An animal’s ability to survive often depends on how well it can avoid predators. Many species of fish, birds, and mammals have evolved ingenious methods of staying hidden from predators by blending into the background in one form or another.
But what about animals that do the opposite? How and why would such attention-grabbing features as a lion’s mane, a male deer’s antlers, or a peacock’s tail evolve?
As it turns out, these traits can be explained by something called sexual selection. Sexual selection is an aspect of evolutionary theory developed by Charles Darwin in the 19th century after he began to notice many traits that were exaggerated, especially among the male members of the species.

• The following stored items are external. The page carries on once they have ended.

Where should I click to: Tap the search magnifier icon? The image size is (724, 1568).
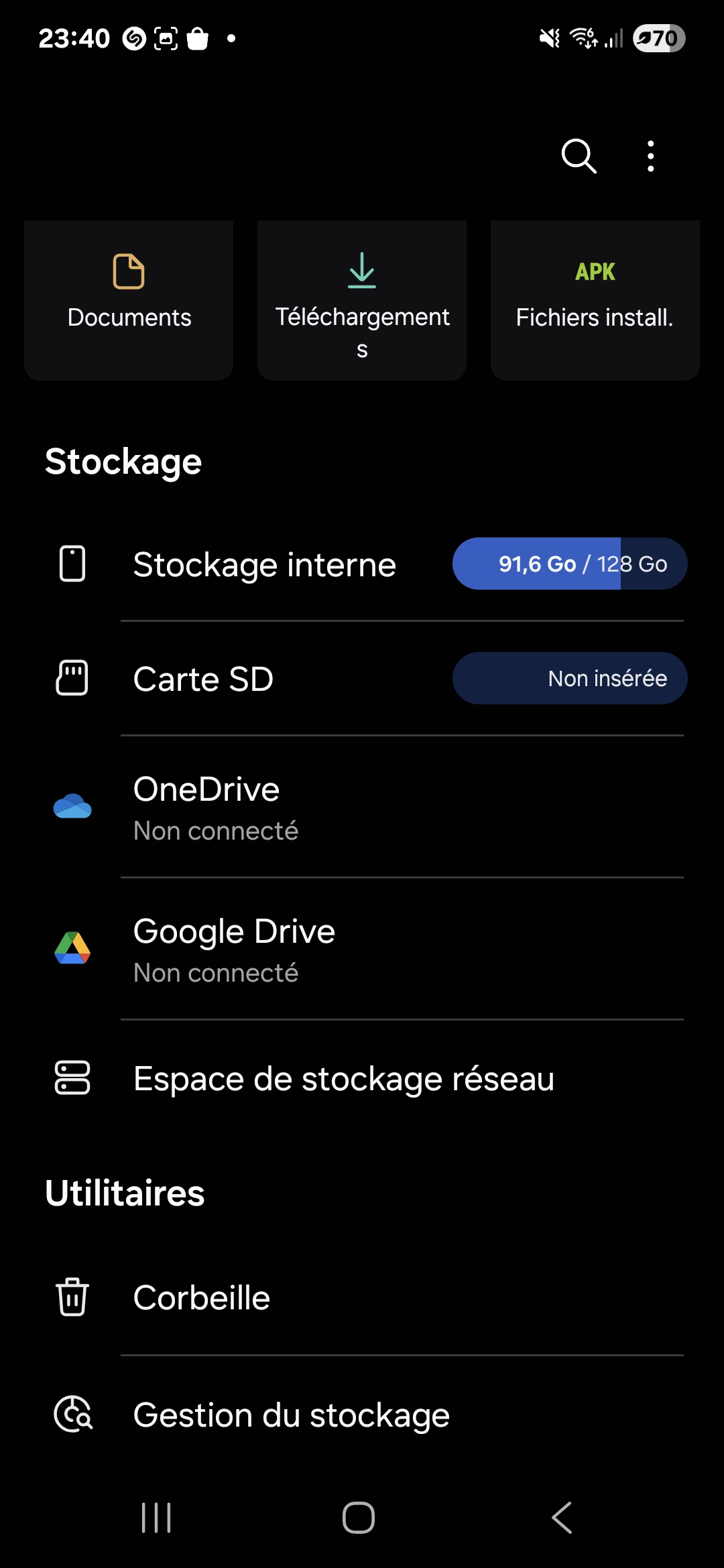(579, 156)
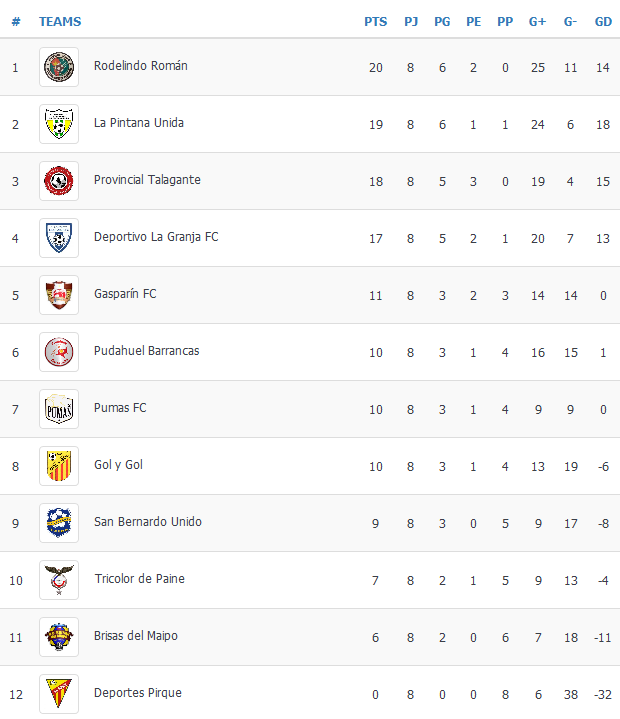Click the Deportivo La Granja FC shield logo
The height and width of the screenshot is (719, 620).
(x=59, y=238)
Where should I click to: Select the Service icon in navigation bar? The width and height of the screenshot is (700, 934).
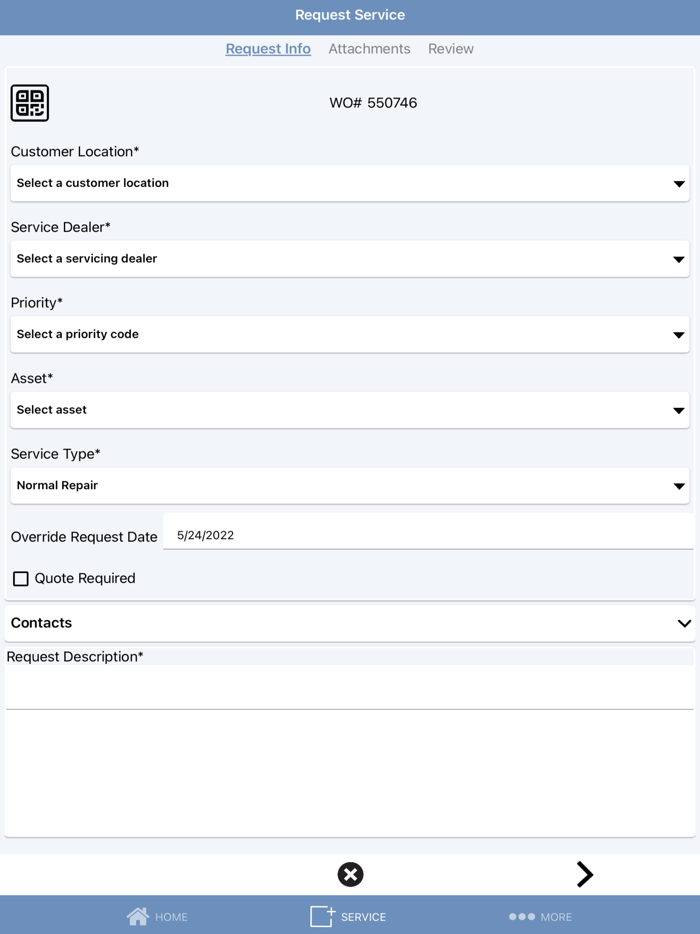(x=322, y=915)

Darwin reasoned that within a species, there must be a “struggle between the individuals of one sex, generally the males, for the possession of the other sex.” So in the same way that women may prefer men with broad shoulders, female peacocks prefer their male counterparts to have ornate feathers — the larger the better.
Evolutionary biologists have understood the concept of sexual selection for years, but there has been much debate over how this process occurs at the genetic level. For example, male and female lions have basically the same set of genes. So how are these genes modified such that male lions develop a mane while females do not? The answer, as it turns out, is surprisingly simple.
In this week’s issue of Cell, molecular biologists tackled the question of how sexual selection works by examining the genetics of fruit flies. Male fruit flies have evolved a unique coloring pattern on their abdomens that apparently attracts females in the same way that a peacock’s feathers do. Females lack the markings, yet they have basically the same genome males do. So how is it that the same basic genome (aside from sex chromosomes) can lead males and females to develop different physical traits?
According to University of Wisonsin-Madison biologist Sean Carroll, “The flies did not need new genes … they just changed how males and females use a common set of genes.”
Carroll and his team discovered that while both male and female fruit flies have the genes necessary to create the abdominal coloring pattern, it is only the males who have that gene switched on. In female fruit flies, this gene lies dormant.
“With this particular trait, it evolved by exploiting (genetic) information that was already there to make male bodies different from female bodies,’ explains Carroll.
So how does the genetics of a coloring pattern on fruit fly abdomens apply to sexual selection in other species? According to Carroll and his colleagues, the same genetic mechanisms that are at play in the fruit fly also operate in a multitude of other animals — including lions, deer, peacocks, and even humans.
This study, in showing the genetic means for how sexual selection may operate, illustrates the ingenuity of evolution — how a seemingly simple genetic switch can create such beautiful and elaborate features in the male members of thousands of the world’s species.